DATA EXTRACTS START

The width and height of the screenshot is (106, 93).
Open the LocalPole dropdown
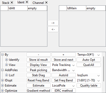click(x=63, y=86)
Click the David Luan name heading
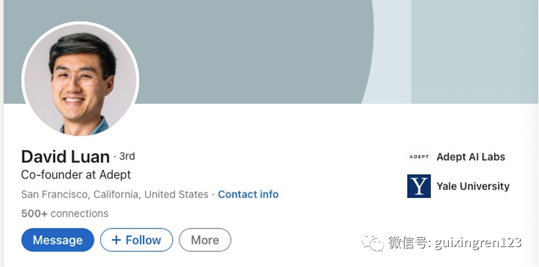The image size is (539, 267). click(x=65, y=157)
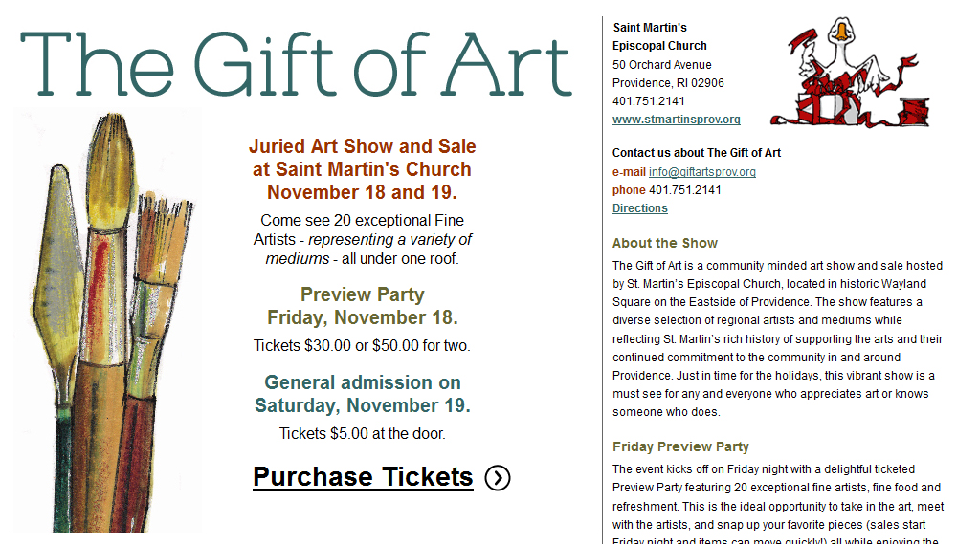Click the About the Show heading
This screenshot has width=957, height=544.
[665, 244]
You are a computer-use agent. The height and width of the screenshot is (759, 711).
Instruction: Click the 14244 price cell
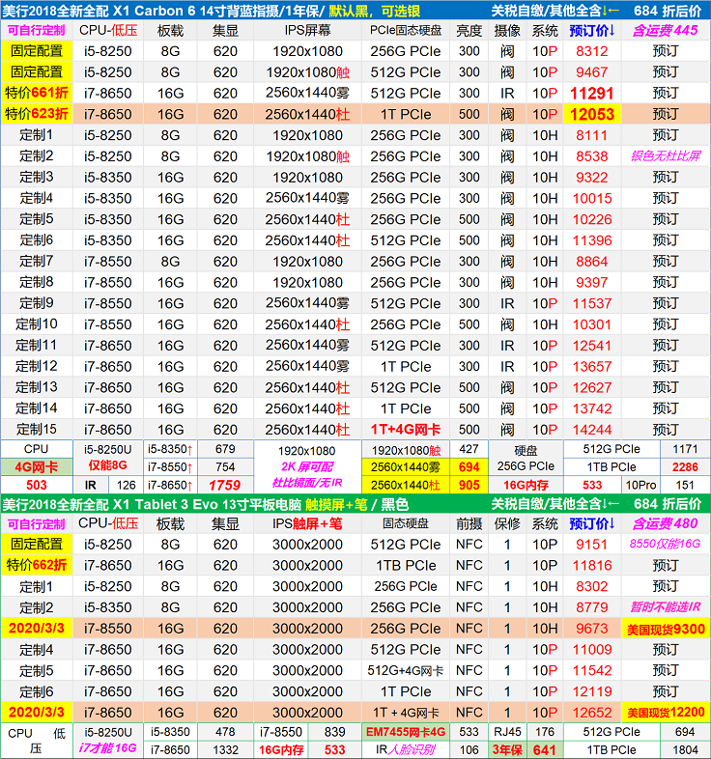(591, 430)
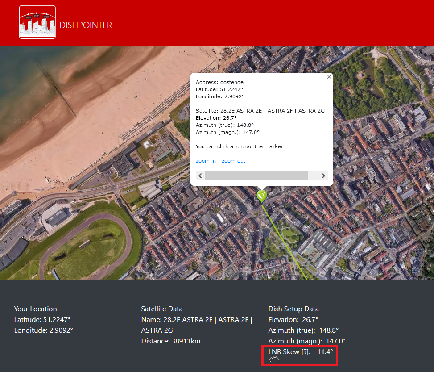
Task: Click the Satellite 28.2E ASTRA line in popup
Action: pos(260,111)
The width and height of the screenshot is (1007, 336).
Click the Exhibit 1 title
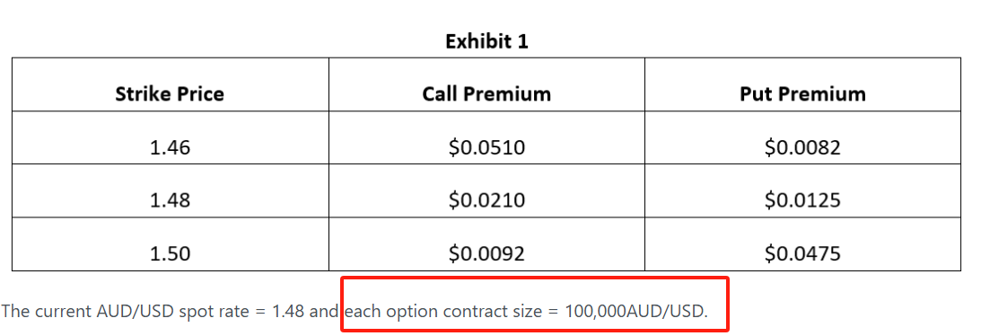[x=486, y=41]
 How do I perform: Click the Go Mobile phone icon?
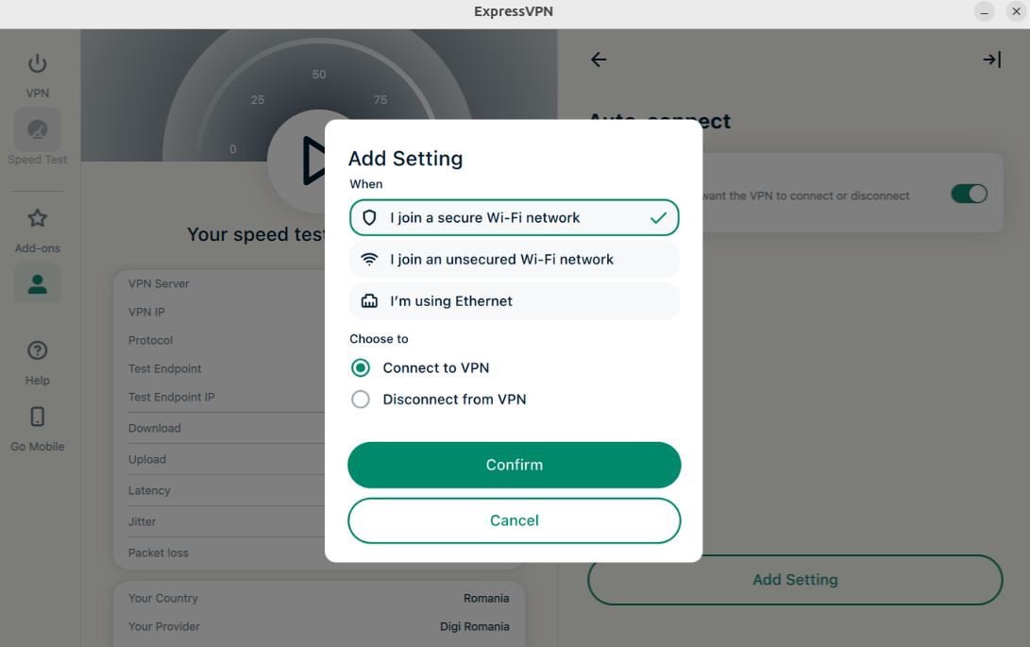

DATA EXTRACTS END

**EXERCISE INSTRUCTIONS**
Repeat the data in full and exactly. Omit pictures.

**ANSWER BOX**
The width and height of the screenshot is (106, 93).
Open the LocalPole dropdown
click(x=63, y=86)
Click the David Luan name heading
The image size is (539, 267). click(x=65, y=157)
Click the About the Show heading
This screenshot has width=957, height=544.
[665, 244]
You are a computer-use agent. The height and width of the screenshot is (759, 711).
Instruction: Click the 14244 price cell
(591, 430)
Task: Click the Satellite 28.2E ASTRA line in popup
Action: pos(260,111)
The width and height of the screenshot is (1007, 336).
Click the Exhibit 1 title
[x=486, y=41]
 How do I perform: Click the Go Mobile phone icon?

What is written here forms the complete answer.